EDIT: The way I remember it was that yes, End of the World was previously cut short but then Stairway was cut short and American Pie started to be played, and everyone sat down in protest but eventually got up because it was American Pie then Cindy Ragland the site director agreed to play Stairway again and extend lights out.
2005.1 -- The "Soccer" Game From Hell
At the first session at Siena College 2005, there was a deadly "Soccer" game. At one field at sienna there were people who played serious soccer. At the main field there were people who didnt always play soccer, but whatever they played, they just joked around, but it was fun. One day, the serious soccer players challanged the non-serious ones. Early in the game, one of the non-serious players kicked the ball into one of the serious player's shins, it bounced off and back into the non-serious player's foot and flew into the serious player's face. It broke his glasses and sent glass into his forehead. He got sent to the Hospital but the game went on. THe serious players were discourage because, often, when one of the non-serious players took a shot at goal, and missed, many of the other players like Kuni, Max, John, Tom, or Will, went around the whole field shouting GOOOOOOOOAAAAAAAAL. In the last ten minutes before it was time to go, a serious player, Jen, had the ball. She was bringing it up toward the non-serious player's goal when a large, tall, non-serious player named Isaiah clotheslined her. She immeadiately fell to the ground and didn't get up. She was sent to the hospital and later we learned that she had a concussion. The ironic thing about this game was that after this game, we were banned from playing......football.
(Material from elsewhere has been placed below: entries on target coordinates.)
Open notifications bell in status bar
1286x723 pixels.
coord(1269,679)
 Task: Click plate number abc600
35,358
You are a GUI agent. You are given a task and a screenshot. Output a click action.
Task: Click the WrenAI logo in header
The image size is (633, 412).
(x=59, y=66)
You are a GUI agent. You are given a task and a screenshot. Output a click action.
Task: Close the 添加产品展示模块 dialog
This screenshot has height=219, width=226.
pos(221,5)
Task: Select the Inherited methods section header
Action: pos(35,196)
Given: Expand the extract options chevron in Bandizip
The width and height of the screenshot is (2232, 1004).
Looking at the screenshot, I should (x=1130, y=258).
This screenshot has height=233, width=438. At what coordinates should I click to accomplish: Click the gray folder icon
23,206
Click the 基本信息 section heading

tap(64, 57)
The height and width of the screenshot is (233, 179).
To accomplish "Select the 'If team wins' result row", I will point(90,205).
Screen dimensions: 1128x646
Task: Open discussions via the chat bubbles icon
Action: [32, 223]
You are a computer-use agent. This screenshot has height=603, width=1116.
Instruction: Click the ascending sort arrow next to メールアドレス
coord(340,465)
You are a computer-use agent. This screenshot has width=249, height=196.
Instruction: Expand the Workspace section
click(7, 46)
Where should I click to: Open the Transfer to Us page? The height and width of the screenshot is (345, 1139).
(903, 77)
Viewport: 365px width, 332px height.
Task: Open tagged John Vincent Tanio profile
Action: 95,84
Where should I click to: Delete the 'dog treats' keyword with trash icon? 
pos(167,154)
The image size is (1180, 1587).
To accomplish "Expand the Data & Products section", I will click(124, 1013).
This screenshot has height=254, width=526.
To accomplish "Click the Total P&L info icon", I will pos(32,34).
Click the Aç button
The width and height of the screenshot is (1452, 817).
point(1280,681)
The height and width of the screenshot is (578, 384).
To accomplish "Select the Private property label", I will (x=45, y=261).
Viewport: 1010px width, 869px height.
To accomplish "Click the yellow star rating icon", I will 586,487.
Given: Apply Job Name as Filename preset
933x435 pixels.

2005.1 -- Dan the Man Lives On
During LOU-1-05, Dan "the Man" started wearing his sunglasses 24-7, inside and outside, class times, meal times, showers, to bed, everywhere. They became a mark of his coolness and general kickassitude, never leaving his face to the point that he got a glasses tan, even though he didn't need to wear glasses. Being a nevermore in 06, at the end of his Passionfruit speech, Dan the Man passed on his sunglasses, along with the title of "the Man", to Dan, Alice's little brother. Dan the [Previous/Original/Ex/etc.] Man wears sunglasses no more, instead being marked by his mandolin, copious body hair and sexy beard.
2006.1 -- Fight Club
During LOU-1-06, Dan the [Original] Man brought his copy of Fight Club to let a friend borrow. The book ended up circulating through five or six different people. At the same time, Dan the Man and Jon Webster began an actual fight club, jumping on each other at random points in time and wrestling until one of them was subdued or an RA broke them up. Several of these fights were videotaped for later distribution, because ironically, the first rule of fight club is that you do not talk about fight club.